▶ **Source excerpt**
○ ○ ○ ○

After a lengthy search, Primedia last week tapped Mr. Rogers, 45, to succeed founder and former CEO William Reilly, 62, who announced his retirement in July and left the company in early September.
Henry Kravis, a founding partner of Primedia's biggest stockholder, Kohlberg Kravis Roberts & Co., cited Mr. Rogers' background "in creating new-media businesses from traditional media assets" as a key factor in the appointment.
"This is a traditional media company that has just been waiting to have its new-media potential developed," said Mr. Rogers, formerly exec VP-NBC and president, NBC Cable. "And that development is not restricted to the Internet. We will also look to develop video cable distribution and broadband."
Mr. Rogers faces a formidable challenge as Primedia's new chairman-CEO. While the company has many profitable and well-regarded media properties -- including New York, Seventeen and numerous business-to-business titles -- Wall Street has been less than enthusiastic.
With the news of Mr. Rogers' appointment and his commitment to an Internet strategy, the company's stock price jumped by 1 3/8 on Sept. 27, to 12 3/8. Primedia's stock has lagged other publishing companies, much to KKR's frustration. Its 52-week low is 9 5/8, while the high has been 18 5/8.
"It's an inspired appointment," said Kevin Gruenich, a media analyst for Bear, Stearns & Co., who said he believes Primedia under Mr. Rogers will most likely step up its venture-capital investing as well as its cross-promotion activity, much like NBC did under his watch.

○ ○ ○ ○

▶ **Entries supplied**
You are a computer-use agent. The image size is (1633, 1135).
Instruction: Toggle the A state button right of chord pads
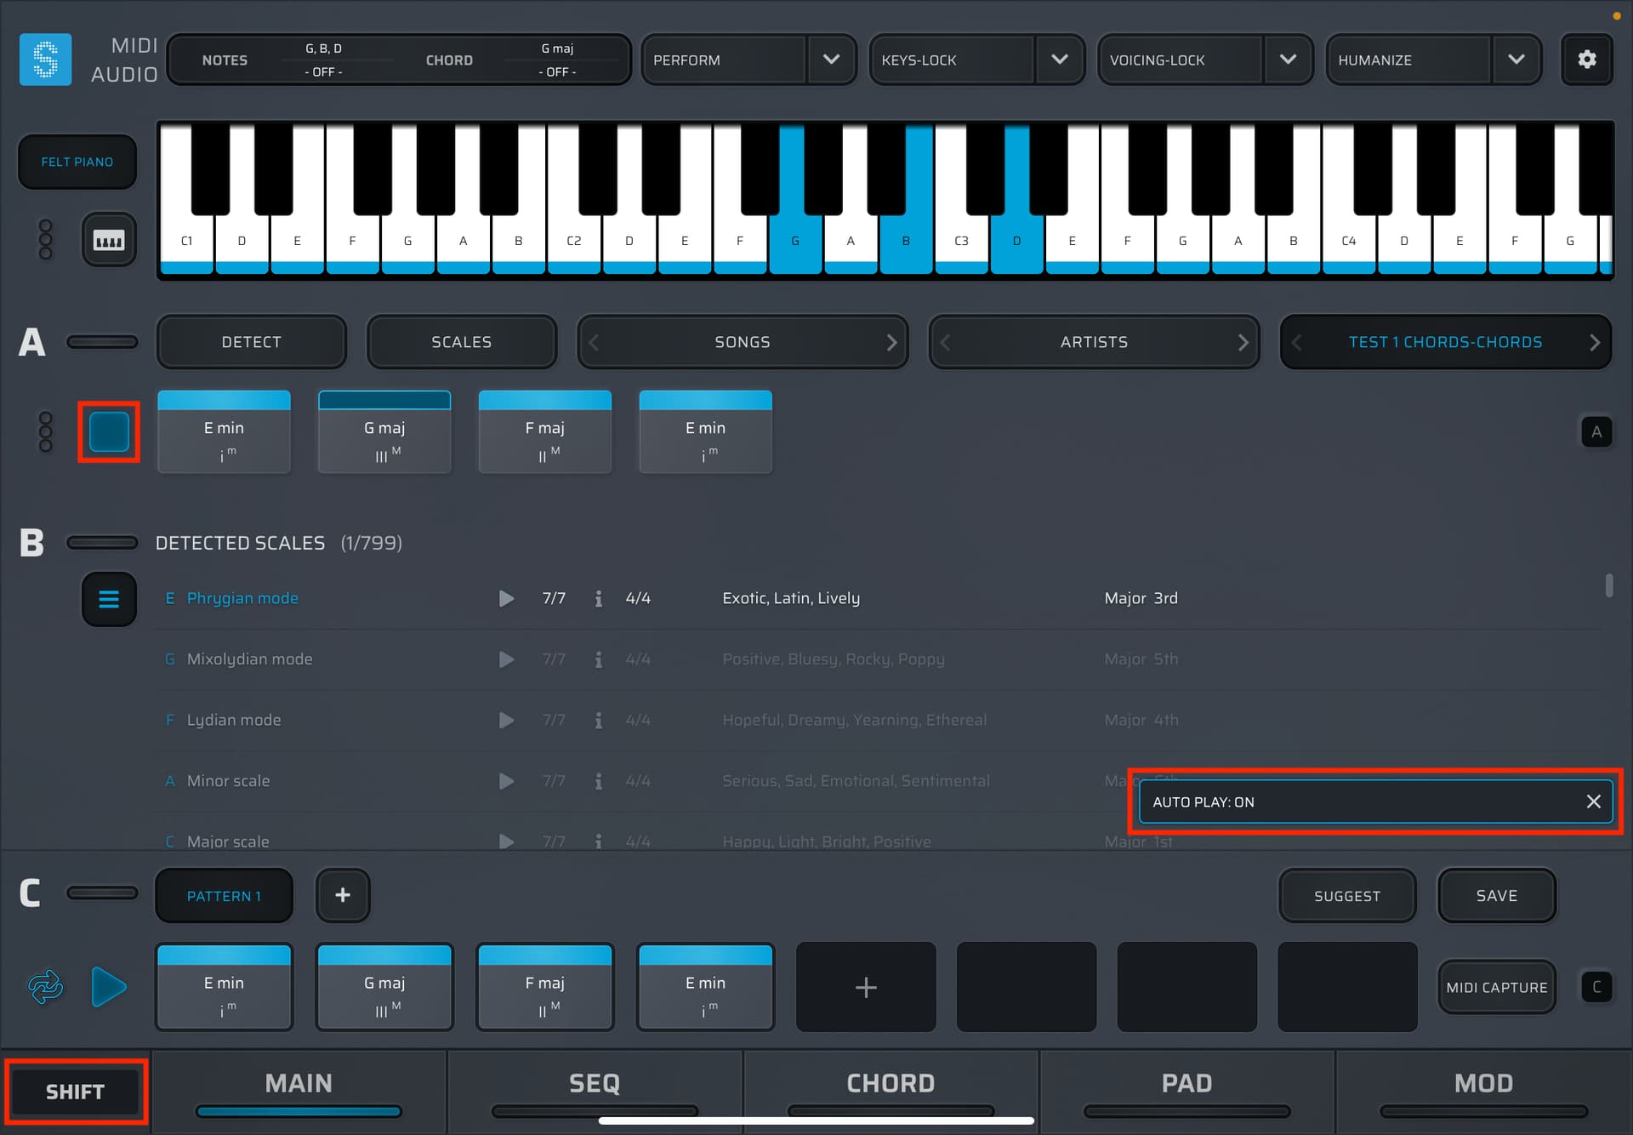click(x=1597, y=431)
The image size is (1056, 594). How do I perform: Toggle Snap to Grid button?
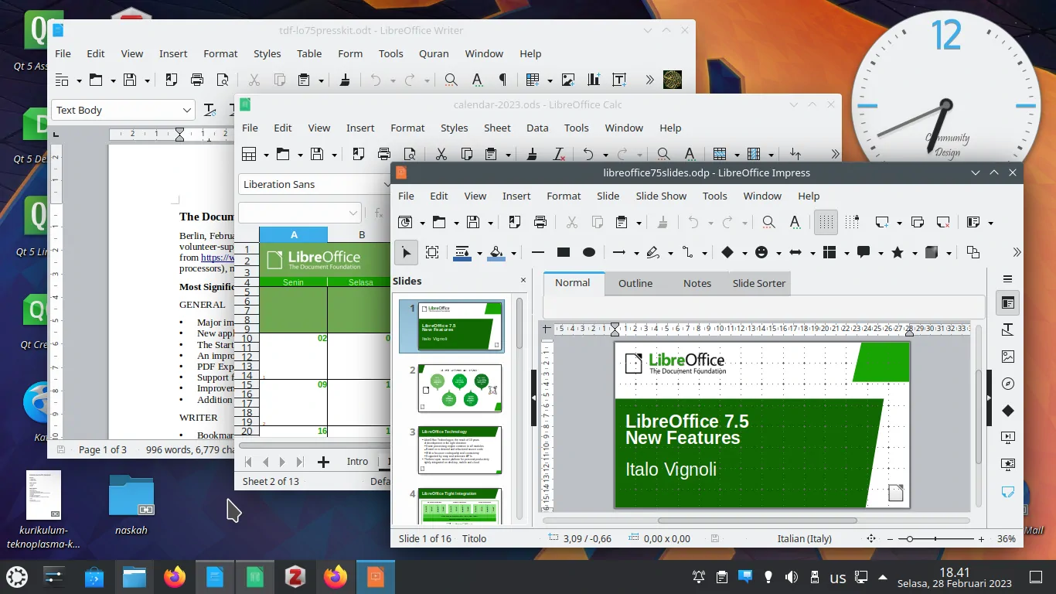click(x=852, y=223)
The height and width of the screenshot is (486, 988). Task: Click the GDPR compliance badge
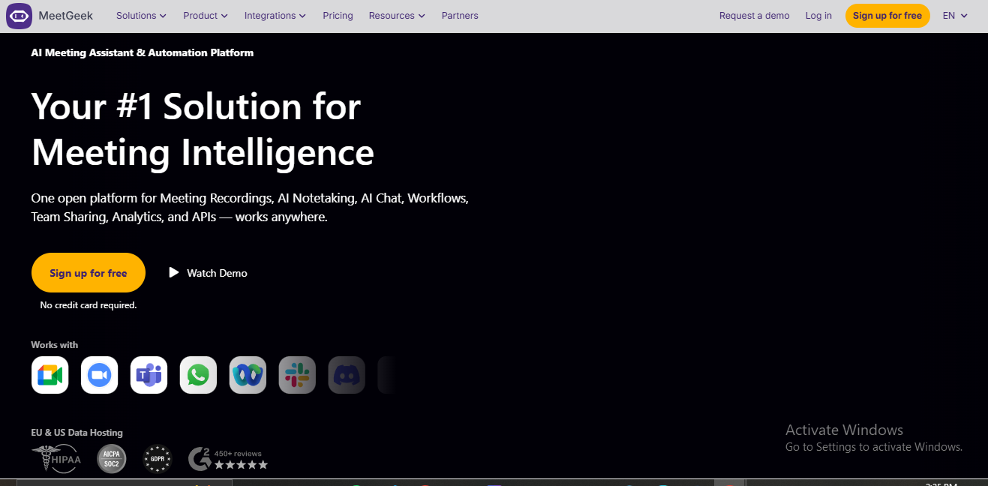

○ ○ ○ ○

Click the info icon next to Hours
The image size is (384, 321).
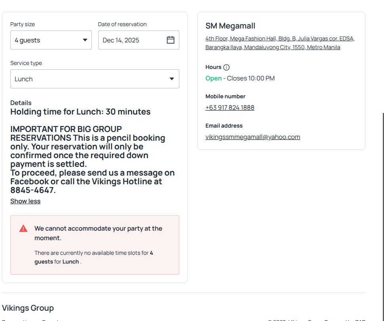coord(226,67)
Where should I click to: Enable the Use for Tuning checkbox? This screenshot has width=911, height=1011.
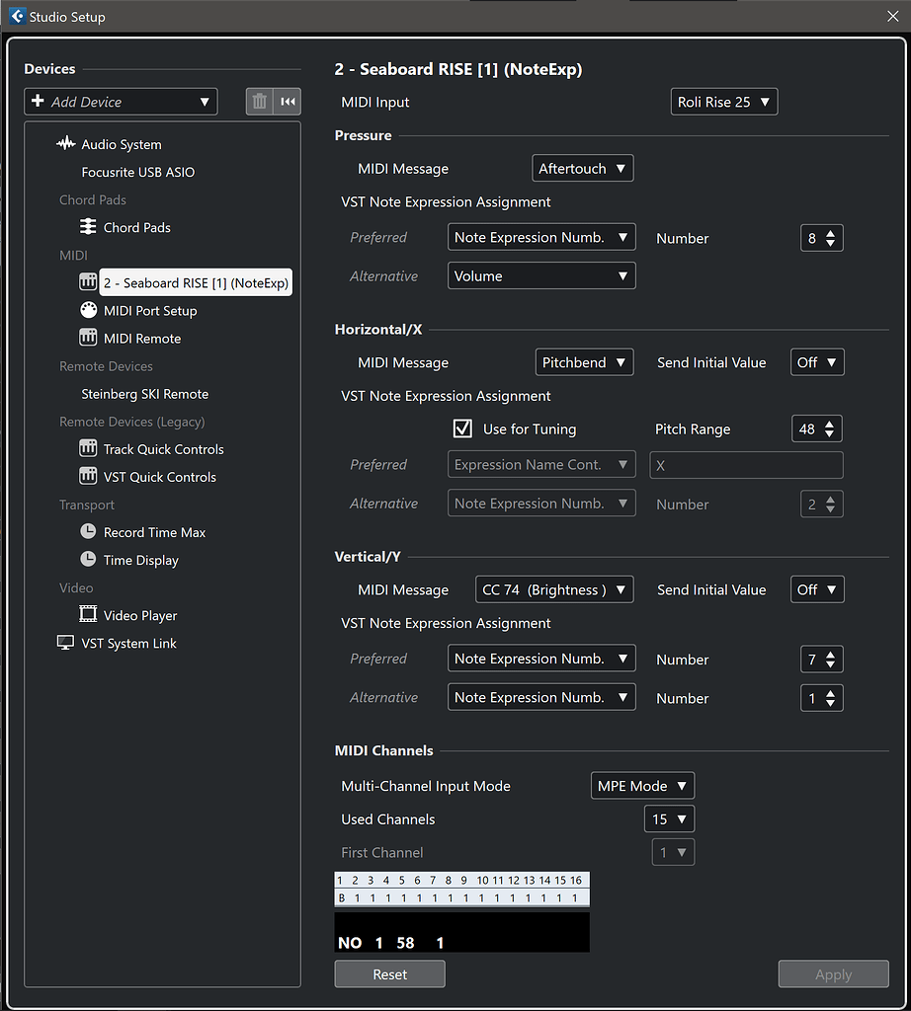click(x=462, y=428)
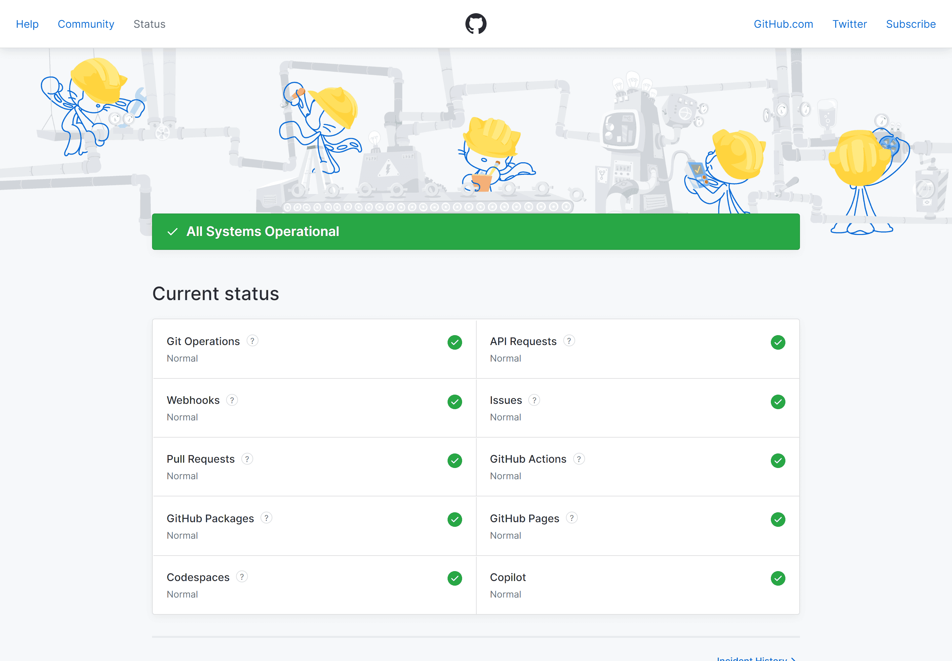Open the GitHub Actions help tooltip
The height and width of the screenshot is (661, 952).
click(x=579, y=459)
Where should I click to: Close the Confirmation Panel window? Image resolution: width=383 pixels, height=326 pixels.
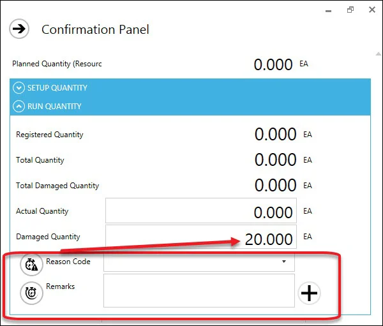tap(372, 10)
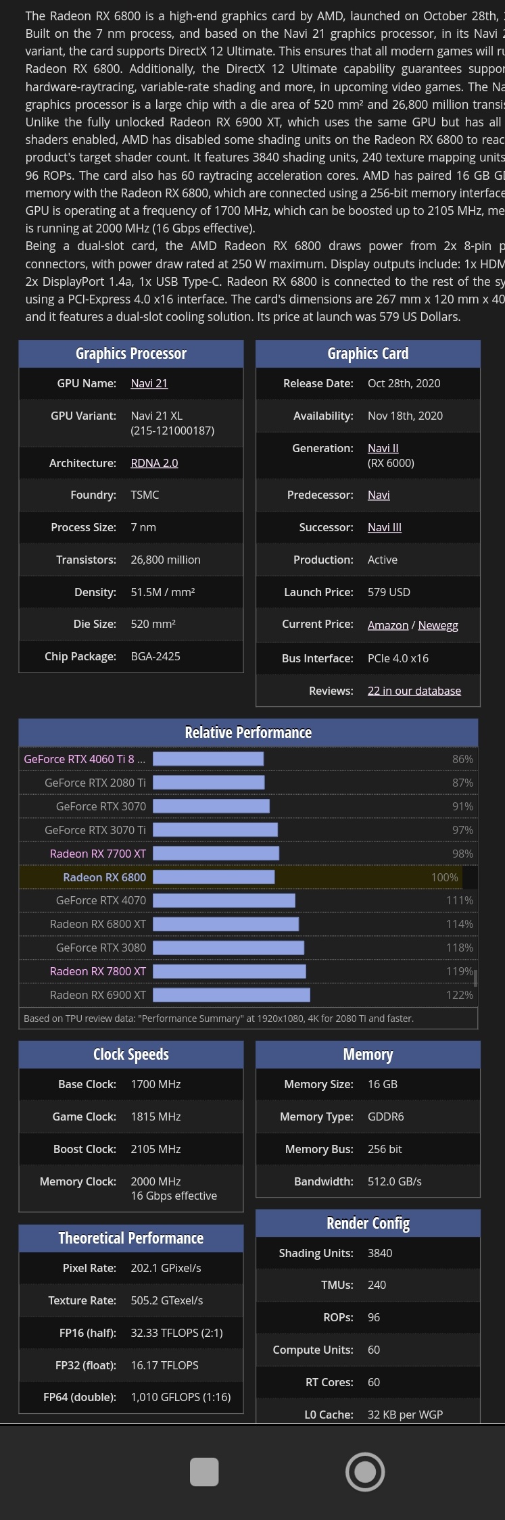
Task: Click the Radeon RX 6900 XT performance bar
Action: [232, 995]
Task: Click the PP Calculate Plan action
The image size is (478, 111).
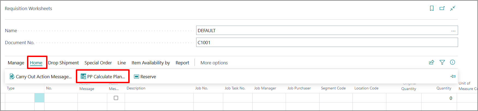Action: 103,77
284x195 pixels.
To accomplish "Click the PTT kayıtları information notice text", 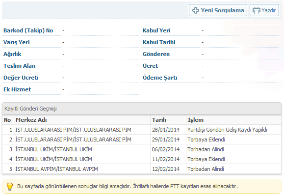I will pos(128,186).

○ ○ ○ ○

▶ **Exercise requirements**
Duplicate the passage of the Primedia article from "Henry Kravis, a" to "less than enthusiastic.".

▶ **Exercise output**
Henry Kravis, a founding partner of Primedia's biggest stockholder, Kohlberg Kravis Roberts & Co., cited Mr. Rogers' background "in creating new-media businesses from traditional media assets" as a key factor in the appointment.
"This is a traditional media company that has just been waiting to have its new-media potential developed," said Mr. Rogers, formerly exec VP-NBC and president, NBC Cable. "And that development is not restricted to the Internet. We will also look to develop video cable distribution and broadband."
Mr. Rogers faces a formidable challenge as Primedia's new chairman-CEO. While the company has many profitable and well-regarded media properties -- including New York, Seventeen and numerous business-to-business titles -- Wall Street has been less than enthusiastic.